> _WRITTEN TASK_
Extract every line of the items below that contains the string "resolution", matching case exactly.

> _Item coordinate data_
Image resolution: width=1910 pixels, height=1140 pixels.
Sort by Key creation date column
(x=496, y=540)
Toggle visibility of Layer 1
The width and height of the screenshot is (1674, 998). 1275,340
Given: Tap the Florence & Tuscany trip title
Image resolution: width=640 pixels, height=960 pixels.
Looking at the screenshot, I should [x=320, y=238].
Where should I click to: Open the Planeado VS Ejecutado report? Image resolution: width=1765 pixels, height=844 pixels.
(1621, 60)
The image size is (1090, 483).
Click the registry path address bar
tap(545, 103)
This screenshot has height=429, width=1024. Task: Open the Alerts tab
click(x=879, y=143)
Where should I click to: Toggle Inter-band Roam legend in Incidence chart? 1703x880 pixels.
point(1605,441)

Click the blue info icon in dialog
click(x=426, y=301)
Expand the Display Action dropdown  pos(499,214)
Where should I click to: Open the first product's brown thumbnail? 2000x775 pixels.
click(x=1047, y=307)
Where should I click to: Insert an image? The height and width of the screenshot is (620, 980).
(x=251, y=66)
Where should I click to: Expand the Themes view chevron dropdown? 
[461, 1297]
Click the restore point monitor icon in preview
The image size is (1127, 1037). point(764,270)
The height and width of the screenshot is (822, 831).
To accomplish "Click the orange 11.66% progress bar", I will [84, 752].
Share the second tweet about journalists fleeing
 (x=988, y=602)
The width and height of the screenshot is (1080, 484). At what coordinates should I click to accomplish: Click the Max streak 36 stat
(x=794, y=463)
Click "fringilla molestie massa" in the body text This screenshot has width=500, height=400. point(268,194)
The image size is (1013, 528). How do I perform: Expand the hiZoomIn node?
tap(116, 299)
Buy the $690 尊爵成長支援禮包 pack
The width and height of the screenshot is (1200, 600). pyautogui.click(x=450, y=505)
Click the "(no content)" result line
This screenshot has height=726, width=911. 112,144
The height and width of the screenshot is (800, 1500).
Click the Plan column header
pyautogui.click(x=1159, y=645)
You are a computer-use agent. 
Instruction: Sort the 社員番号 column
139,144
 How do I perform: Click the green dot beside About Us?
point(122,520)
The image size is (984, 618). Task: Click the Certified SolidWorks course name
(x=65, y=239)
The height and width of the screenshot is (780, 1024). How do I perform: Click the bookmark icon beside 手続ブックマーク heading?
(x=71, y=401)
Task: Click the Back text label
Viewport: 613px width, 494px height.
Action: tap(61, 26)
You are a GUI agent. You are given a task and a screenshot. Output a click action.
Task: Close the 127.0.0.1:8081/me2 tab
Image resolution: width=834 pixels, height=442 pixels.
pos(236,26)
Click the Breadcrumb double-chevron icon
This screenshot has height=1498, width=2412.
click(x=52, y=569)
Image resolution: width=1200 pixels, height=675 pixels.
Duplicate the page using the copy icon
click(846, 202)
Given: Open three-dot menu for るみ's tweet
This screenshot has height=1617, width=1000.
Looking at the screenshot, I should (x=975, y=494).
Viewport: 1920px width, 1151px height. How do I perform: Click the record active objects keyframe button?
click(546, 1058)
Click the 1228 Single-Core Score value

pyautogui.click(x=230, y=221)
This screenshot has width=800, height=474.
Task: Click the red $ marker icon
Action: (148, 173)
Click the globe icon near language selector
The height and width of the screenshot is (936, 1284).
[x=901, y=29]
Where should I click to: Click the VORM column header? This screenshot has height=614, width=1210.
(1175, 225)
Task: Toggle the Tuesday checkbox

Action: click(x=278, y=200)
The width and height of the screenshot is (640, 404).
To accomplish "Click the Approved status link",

> _ANSWER TO THIS TASK_
Image resolution: width=1910 pixels, height=1140 pixels.
Image resolution: width=640 pixels, height=960 pixels.
Where should I click to: Open the Planeado VS Ejecutado report? Image resolution: width=1765 pixels, height=844 pixels.
Image resolution: width=834 pixels, height=442 pixels.
Image resolution: width=1200 pixels, height=675 pixels.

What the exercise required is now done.